Exactly the lines from the start of the data through the line containing "Decrease the Horizontal" should be output, with both ends kept and nothing added.

DATA TO USE Start Marker

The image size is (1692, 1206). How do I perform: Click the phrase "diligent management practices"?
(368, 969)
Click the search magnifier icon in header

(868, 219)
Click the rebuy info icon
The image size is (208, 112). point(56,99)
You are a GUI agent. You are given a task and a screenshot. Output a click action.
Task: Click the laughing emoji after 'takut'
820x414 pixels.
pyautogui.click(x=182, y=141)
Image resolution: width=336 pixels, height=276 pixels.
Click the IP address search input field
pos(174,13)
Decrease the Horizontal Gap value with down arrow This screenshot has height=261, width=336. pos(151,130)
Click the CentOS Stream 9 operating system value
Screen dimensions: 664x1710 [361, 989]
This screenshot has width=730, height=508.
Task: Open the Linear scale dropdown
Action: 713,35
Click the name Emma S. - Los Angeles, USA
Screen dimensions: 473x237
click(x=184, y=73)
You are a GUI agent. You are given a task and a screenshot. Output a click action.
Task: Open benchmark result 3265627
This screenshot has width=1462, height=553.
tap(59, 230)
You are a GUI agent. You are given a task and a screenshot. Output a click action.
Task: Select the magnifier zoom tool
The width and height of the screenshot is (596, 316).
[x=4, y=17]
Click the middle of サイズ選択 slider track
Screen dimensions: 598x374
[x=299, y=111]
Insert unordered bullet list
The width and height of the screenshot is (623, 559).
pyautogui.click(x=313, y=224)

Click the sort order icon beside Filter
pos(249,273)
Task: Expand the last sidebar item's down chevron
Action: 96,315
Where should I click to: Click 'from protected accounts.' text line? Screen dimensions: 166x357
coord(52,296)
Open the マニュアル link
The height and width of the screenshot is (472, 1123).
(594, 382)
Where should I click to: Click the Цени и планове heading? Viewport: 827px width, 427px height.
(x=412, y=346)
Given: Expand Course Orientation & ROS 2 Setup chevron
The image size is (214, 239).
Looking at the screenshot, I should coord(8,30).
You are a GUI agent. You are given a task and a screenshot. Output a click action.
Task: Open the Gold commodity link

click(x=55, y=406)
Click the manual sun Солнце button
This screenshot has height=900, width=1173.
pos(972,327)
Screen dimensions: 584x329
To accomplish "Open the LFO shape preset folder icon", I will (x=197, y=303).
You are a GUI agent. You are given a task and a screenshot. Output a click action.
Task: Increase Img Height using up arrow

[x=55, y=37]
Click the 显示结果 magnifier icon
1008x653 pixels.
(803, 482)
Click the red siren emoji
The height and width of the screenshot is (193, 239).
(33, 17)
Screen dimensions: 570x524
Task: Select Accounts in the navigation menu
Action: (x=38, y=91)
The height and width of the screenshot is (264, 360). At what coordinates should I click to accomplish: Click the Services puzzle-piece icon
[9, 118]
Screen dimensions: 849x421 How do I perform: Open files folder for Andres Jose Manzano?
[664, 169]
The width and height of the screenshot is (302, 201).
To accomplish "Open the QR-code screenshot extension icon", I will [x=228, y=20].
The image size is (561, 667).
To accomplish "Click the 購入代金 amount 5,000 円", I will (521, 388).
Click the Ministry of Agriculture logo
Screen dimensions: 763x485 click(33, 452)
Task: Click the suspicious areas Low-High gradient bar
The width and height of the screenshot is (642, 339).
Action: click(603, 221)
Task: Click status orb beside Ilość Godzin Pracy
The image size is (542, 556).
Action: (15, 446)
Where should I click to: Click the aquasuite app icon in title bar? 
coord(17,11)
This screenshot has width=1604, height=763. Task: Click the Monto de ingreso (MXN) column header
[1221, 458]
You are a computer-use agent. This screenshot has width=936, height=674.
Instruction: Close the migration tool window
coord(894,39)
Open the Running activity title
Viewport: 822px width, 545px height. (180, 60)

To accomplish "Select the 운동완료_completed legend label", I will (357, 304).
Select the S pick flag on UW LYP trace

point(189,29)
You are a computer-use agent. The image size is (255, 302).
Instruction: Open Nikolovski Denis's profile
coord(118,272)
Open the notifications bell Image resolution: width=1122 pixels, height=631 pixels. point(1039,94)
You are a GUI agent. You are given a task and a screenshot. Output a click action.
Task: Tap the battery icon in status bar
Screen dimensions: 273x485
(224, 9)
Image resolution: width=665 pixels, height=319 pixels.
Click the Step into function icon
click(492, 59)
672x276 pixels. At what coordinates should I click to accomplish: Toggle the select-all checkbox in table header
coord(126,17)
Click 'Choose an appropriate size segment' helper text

DATA TO USE End Marker

| YOUR RESPONSE |
The image size is (1692, 1206). How do I perform: Click the phrase "diligent management practices"?
(368, 969)
Click the search magnifier icon in header

(868, 219)
Click the rebuy info icon
The image size is (208, 112). point(56,99)
You are a GUI agent. You are given a task and a screenshot. Output a click action.
Task: Click the laughing emoji after 'takut'
820x414 pixels.
pyautogui.click(x=182, y=141)
Image resolution: width=336 pixels, height=276 pixels.
Click the IP address search input field
pos(174,13)
Decrease the Horizontal Gap value with down arrow This screenshot has height=261, width=336. pos(151,130)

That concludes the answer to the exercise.